(Collected data)
:::::
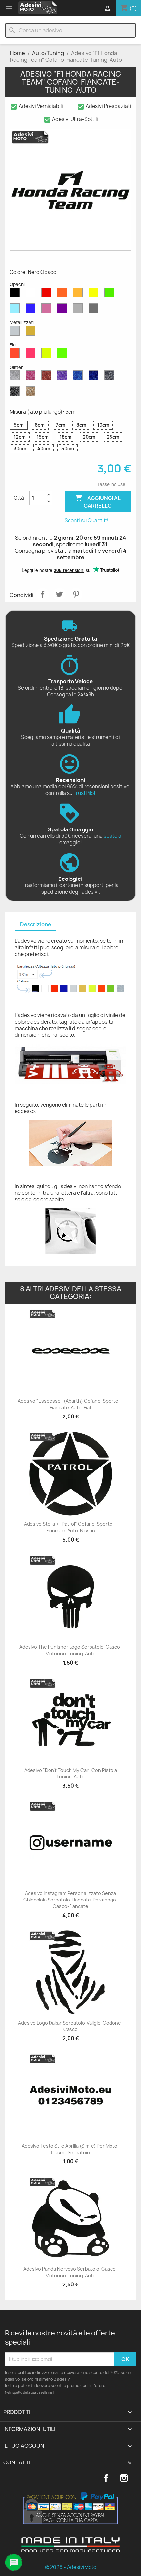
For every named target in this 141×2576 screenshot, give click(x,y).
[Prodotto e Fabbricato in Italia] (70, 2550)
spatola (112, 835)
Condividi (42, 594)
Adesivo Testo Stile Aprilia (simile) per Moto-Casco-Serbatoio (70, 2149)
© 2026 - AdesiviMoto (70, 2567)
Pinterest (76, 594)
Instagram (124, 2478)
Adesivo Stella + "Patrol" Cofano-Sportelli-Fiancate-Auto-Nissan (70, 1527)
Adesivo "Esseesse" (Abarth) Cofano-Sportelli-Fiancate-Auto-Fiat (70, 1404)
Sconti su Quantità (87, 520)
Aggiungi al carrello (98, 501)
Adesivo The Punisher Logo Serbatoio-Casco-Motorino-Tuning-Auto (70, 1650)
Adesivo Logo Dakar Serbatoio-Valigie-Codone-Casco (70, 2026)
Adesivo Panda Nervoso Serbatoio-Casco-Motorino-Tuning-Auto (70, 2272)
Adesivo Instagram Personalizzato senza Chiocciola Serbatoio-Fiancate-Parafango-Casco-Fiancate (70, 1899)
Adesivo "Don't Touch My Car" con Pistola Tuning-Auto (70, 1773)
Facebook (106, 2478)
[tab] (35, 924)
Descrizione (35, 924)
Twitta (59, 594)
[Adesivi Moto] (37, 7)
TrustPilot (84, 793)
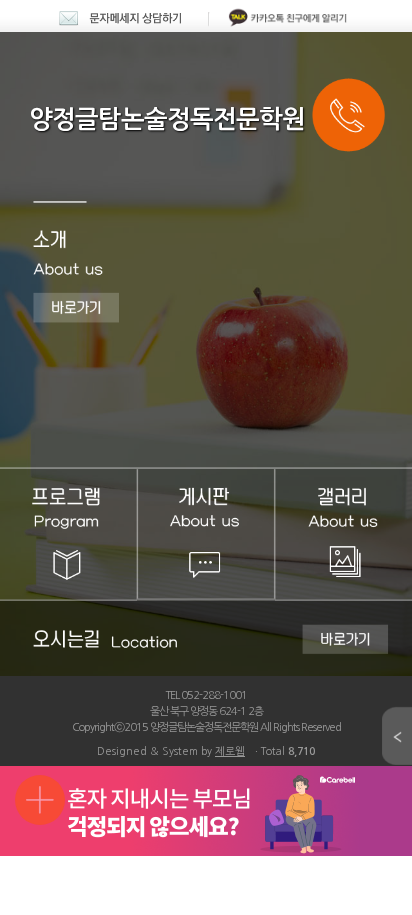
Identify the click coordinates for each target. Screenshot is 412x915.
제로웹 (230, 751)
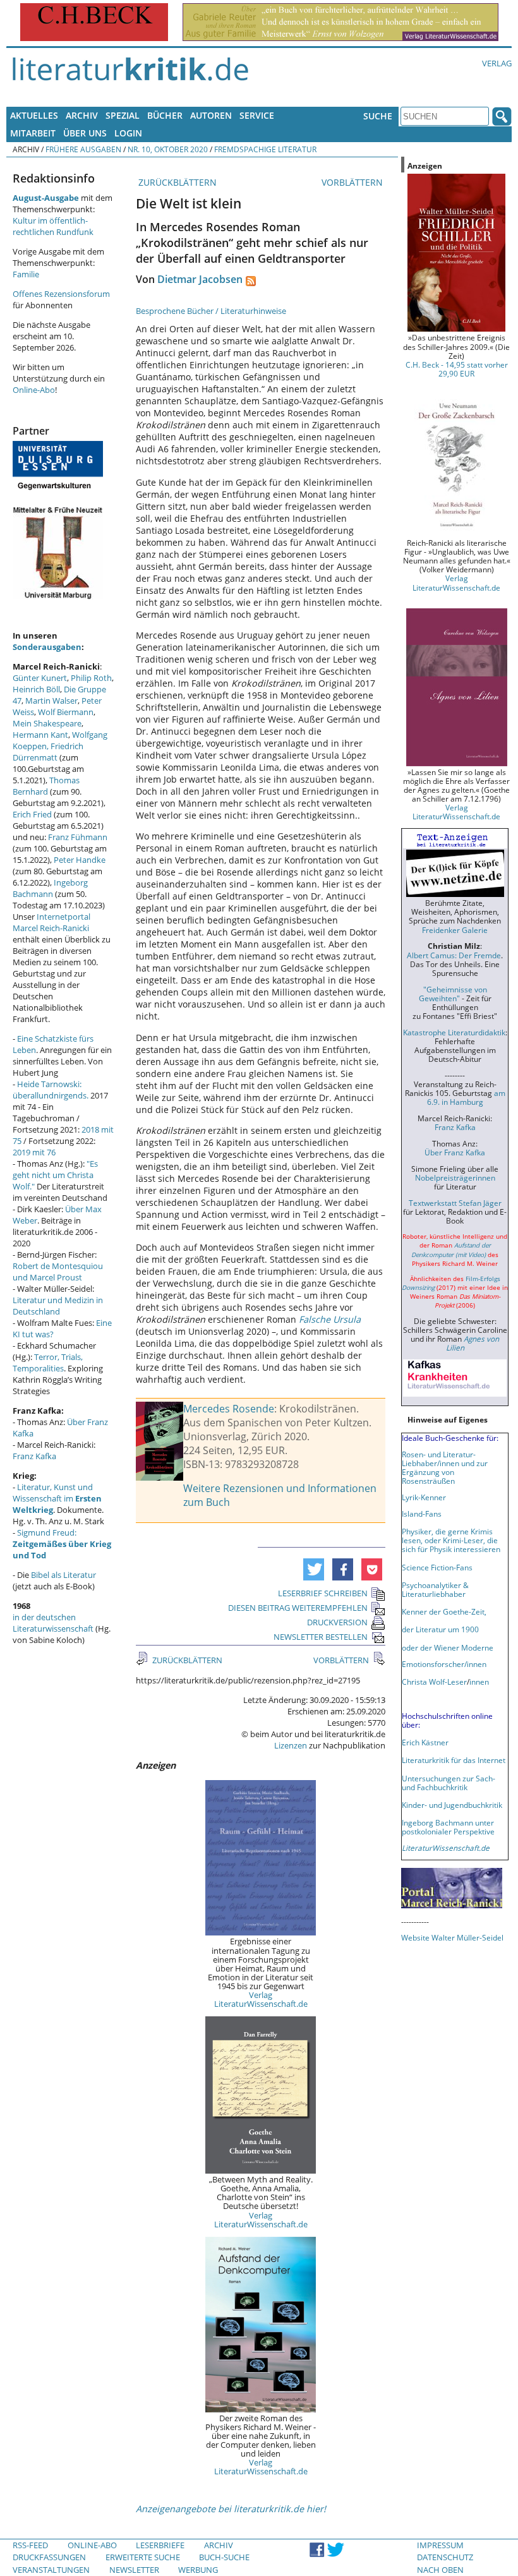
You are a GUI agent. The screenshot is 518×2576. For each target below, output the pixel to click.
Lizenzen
:::::
#### [Exercise]
Each entry above is to be given again exactly, and any image in it is to be dropped.

#### [Response to this task]
For every named target in this 141×2576 screenshot, give click(x,y).
[Prodotto e Fabbricato in Italia] (70, 2550)
spatola (112, 835)
Condividi (42, 594)
Adesivo Testo Stile Aprilia (simile) per Moto-Casco-Serbatoio (70, 2149)
© 2026 - AdesiviMoto (70, 2567)
Pinterest (76, 594)
Instagram (124, 2478)
Adesivo Stella + "Patrol" Cofano-Sportelli-Fiancate-Auto-Nissan (70, 1527)
Adesivo "Esseesse" (Abarth) Cofano-Sportelli-Fiancate-Auto-Fiat (70, 1404)
Sconti su Quantità (87, 520)
Aggiungi al carrello (98, 501)
Adesivo The Punisher Logo Serbatoio-Casco-Motorino-Tuning-Auto (70, 1650)
Adesivo Logo Dakar Serbatoio-Valigie-Codone-Casco (70, 2026)
Adesivo Panda Nervoso Serbatoio-Casco-Motorino-Tuning-Auto (70, 2272)
Adesivo Instagram Personalizzato senza Chiocciola Serbatoio-Fiancate-Parafango-Casco-Fiancate (70, 1899)
Adesivo "Don't Touch My Car" con Pistola Tuning-Auto (70, 1773)
Facebook (106, 2478)
[tab] (35, 924)
Descrizione (35, 924)
Twitta (59, 594)
[Adesivi Moto] (37, 7)
TrustPilot (84, 793)
Identify the click coordinates for each target. Screenshot is 412x915.
제로웹 (230, 751)
You are a GUI agent. The screenshot is 518×2576. For each target below, output the pixel to click.
Lizenzen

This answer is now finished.